Molecular modifications sequentially achieved to obtain the recipient strain E11ura3Δ5′. (A) Transformation of the 6936 ura3Δ strain with a DNA cassette bearing the genetic marker URA3 (white box) flanked by DNA sequences homologous to the 3′-UTR region of the ERG11 locus (gray boxes). Crossing lines symbolize recombination events that allow the incoming linear DNA cassette to be integrated into the recipient chromosome to give the E11URA3 strain. (B) Transformation of the E11URA3 strain with a DNA cassette bearing a nonfunctional URA3 truncated of its promoter and of the NH2 part of the ORF (white box), resulting after recombination in the strain E11ura3Δ5′. (C) Southern blot analysis of the different strains used and constructed in this study after digestion of the genomic DNA with EcoRV and hybridization with URA3 probes. DNA fragment size is given in kilobase pairs. WT, wild-type strain 6936; EV, EcoRV site; ATG, initiation codon; TAA, stop codon; UTR, untranslated regulatory region; IG, intergenic region.

FIG 3

Strategy used to replace the resident ERG11 allele of C. lusitaniae by any other ERG11 allele bearing or not bearing a mutation.

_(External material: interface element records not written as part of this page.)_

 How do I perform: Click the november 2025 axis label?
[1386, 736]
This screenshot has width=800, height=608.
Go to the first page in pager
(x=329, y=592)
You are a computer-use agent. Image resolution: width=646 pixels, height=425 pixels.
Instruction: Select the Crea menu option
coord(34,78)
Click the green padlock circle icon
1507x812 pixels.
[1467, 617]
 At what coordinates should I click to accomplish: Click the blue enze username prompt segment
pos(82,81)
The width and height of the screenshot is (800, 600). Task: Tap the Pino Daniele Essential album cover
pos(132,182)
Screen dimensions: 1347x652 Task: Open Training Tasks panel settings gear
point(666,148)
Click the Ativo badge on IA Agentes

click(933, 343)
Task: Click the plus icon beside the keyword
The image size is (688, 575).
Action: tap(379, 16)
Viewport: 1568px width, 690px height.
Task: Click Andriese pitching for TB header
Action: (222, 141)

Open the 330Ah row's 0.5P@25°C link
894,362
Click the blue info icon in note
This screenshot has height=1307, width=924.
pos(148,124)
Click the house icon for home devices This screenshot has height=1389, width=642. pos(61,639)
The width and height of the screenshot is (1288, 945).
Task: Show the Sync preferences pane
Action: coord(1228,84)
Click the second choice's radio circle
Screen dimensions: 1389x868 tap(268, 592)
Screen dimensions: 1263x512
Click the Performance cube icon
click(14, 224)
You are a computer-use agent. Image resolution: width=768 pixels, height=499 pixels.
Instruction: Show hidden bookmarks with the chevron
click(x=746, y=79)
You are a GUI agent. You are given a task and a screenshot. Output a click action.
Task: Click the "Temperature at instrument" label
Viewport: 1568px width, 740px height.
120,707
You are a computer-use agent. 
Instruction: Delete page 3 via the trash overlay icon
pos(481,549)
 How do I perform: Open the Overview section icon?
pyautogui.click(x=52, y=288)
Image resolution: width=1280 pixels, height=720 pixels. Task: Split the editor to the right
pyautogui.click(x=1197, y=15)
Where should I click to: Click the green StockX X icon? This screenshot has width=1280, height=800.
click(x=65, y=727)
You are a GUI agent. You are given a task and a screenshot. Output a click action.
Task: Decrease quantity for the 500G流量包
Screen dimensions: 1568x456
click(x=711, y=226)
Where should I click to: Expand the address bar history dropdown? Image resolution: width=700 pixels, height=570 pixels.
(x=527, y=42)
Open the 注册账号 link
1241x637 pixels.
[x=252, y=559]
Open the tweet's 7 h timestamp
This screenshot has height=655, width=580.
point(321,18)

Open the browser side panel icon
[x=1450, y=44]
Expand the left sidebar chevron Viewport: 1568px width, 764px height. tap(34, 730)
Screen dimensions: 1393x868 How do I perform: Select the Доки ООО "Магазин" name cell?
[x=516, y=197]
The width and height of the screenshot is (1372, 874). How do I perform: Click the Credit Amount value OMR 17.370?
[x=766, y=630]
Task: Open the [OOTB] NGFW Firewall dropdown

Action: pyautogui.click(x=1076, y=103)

The E11ura3Δ5′ recipient strain was transformed by a DNA cassette made of the promoter region of the C. lusitaniae ERG11 gene (gray box, 5′-UTR), the ORF, and the 3′-UTR region of any new ERG11 allele (black box) and the URA3 complementary information (white box), allowing reconstitution and expression of a functional URA3 allele downstream of ERG11. *, mutation; abbreviations are defined in the legend to Fig. 2.

FIG 4

Etest determination of fluconazole susceptibility after 24 h of incubation on RPMI medium. (A) C. albicans SC5314. (B) C. lusitaniae E11ura3Δ5′ strain expressing the ERG11 allele A of C. albicans SC5314.

FIG 5

Normalized expression levels of different ERG11 alleles in the C. lusitaniae E11ura3Δ5′ strain grown in RPMI medium. (A) C. albicans ERG11 allele expression in fold variation relative to the expression level of the reference SC5314 WT ERG11 allele A in C. lusitaniae. (B) K. marxianus ERG11 allele expression in fold variation relative to the expression level of the reference K. marxianus PAZ clinical resistant ERG11 allele in C. lusitaniae. (C) C. lusitaniae ERG11 allele expression in fold variation relative to the expression level of the reference 6936 WT ERG11 allele in C. lusitaniae. Expression of reference alleles (described in Table 1) in the C. lusitaniae E11ura3Δ5′ strain was set to 1. ERG11 allele expression levels were quantified and normalized relative to the housekeeping gene ACT1. Values are presented with SEM (standard errors of the means). *, P < 0.05 compared to the respective reference ERG11 allele.